担当M(以下M):2010年シーズンはJ1最下位に沈んだ湘南でしたが、経済的制約から思い切った補強ができなかったようです。昨年の大分、東京Vの危機ほどのことはありませんでしたが、それでも各クラブは緊縮財政のなかで戦わなければなりませんでした。

ラモス(以下R):本当に大きな問題です。苦しいクラブが増えてきている。だけど解決策は必ずあると思いますよ。たとえばイングランドみたいにJ1リーグの上にプレミアリーグを作って、経済的な問題が解決されているクラブから参加させるという案もあります。14チームぐらいに絞ってね。3部リーグ制にして。

M:メリットはどこにありますか?

R:まず選手はみんなプレミアリーグに行きたいと目の色が変わると思います。それでトップリーグの選手が粒ぞろいになってレベルが上がる。それでおもしろい試合が増えて魅力は増すはずです。それに1つのディビジョンのチーム数が減ると、どのクラブも昇格か降格に絡んできます。これは今、J2の中位以下のチームも降格の危機を迎えてドキドキが増えるということですよ。一番下のディビジョンでもチーム数が少ないから昇格に絡むチームが増えますし。

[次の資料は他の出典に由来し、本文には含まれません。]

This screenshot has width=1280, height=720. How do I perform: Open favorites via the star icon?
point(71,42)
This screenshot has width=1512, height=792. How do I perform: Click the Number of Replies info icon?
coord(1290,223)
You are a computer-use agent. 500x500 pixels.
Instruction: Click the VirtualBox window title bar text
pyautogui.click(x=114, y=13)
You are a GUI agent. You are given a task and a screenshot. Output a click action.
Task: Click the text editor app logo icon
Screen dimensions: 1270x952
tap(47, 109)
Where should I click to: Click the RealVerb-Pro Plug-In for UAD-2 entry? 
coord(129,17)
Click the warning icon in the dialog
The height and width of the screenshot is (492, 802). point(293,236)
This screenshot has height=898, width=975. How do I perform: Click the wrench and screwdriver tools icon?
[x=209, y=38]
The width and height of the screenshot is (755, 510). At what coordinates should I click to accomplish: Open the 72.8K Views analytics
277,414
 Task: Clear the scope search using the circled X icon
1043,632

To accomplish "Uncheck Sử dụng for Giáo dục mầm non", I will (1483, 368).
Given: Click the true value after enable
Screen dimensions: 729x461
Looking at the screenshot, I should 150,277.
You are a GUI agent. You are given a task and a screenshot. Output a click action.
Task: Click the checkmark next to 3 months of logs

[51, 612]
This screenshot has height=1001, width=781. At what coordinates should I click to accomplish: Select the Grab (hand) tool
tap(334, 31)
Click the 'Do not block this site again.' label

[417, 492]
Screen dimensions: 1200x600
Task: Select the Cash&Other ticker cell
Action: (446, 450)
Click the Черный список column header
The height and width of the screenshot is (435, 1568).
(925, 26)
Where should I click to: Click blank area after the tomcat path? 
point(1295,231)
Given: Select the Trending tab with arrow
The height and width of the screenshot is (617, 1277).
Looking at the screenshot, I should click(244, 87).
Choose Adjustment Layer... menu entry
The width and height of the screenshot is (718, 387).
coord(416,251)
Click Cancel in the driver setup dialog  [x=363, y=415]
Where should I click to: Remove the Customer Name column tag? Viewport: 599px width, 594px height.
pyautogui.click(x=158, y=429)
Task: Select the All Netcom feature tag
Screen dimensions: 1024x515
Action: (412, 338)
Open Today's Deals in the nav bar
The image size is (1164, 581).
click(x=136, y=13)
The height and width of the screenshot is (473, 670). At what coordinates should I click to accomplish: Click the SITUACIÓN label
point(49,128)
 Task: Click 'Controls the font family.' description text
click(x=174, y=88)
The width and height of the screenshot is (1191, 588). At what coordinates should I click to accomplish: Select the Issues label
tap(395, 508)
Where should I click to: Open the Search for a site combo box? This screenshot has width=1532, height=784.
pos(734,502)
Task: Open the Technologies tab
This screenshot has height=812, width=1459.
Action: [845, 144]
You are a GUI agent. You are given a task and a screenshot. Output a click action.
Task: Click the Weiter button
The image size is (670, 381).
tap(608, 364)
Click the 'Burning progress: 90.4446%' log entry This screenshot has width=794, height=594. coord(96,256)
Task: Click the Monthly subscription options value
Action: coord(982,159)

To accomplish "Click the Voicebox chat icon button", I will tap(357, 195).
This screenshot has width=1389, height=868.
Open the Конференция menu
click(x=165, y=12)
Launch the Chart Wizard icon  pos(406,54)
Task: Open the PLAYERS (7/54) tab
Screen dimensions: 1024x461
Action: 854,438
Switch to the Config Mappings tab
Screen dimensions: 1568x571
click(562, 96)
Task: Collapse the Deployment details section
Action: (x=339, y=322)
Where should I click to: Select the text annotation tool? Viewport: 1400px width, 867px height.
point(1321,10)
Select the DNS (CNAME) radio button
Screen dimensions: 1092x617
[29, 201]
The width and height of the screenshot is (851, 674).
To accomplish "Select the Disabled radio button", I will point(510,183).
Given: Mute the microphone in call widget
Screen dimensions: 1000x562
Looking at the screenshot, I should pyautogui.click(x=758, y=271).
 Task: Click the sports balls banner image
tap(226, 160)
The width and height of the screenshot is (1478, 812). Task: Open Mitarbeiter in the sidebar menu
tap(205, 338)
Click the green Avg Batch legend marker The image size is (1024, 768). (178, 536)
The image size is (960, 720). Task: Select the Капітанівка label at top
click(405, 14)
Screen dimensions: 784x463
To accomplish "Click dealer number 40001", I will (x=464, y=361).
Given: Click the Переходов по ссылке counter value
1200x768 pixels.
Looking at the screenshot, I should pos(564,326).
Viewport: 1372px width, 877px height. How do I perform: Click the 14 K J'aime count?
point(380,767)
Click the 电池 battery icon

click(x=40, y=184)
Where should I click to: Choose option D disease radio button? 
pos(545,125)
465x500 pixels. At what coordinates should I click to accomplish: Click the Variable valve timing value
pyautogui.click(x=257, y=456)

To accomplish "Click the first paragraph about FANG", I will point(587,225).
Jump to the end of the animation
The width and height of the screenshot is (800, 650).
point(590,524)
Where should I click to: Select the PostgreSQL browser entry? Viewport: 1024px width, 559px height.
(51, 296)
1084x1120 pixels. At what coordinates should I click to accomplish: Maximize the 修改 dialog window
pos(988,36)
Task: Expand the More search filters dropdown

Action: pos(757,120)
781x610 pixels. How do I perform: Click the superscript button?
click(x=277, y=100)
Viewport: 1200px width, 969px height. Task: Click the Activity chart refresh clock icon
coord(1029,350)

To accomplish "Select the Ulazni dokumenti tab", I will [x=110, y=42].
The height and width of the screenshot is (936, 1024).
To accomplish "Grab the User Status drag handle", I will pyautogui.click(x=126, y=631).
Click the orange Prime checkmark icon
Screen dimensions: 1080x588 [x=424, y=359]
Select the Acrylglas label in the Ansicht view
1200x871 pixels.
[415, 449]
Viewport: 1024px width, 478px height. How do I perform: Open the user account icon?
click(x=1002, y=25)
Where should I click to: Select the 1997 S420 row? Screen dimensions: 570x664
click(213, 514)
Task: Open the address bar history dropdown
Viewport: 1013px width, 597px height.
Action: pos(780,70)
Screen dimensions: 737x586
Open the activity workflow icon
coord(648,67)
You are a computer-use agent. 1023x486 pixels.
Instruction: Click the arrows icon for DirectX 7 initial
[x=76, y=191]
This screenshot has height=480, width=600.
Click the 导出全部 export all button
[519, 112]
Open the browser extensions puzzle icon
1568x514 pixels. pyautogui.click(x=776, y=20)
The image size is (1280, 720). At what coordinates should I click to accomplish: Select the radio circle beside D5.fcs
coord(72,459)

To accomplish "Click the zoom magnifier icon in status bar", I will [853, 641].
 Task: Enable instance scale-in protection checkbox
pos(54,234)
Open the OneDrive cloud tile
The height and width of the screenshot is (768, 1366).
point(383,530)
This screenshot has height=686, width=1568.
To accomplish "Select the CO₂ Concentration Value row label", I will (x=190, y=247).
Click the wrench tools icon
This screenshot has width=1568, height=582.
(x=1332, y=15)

M:1995年のJリーグもチーム数が14チームでした。このときはサントリーシリーズ、ニコスシリーズともにホーム&アウェイの試合があったので、リーグ戦全52試合を戦わなければなりませんでした。プレーヤーの負担が増え過ぎるのではないですか?

R:たしかにちょっとキツイですね。そこはもうちょっと考えなければね。

M:だからと言ってホーム&アウェイだとすると全26試合になって、クラブの収入が大幅に減ることが考えられます。

R:カップ戦をうまく組み込むといいんじゃないですかね。カップ戦の試合数を増やしていけばどうでしょう。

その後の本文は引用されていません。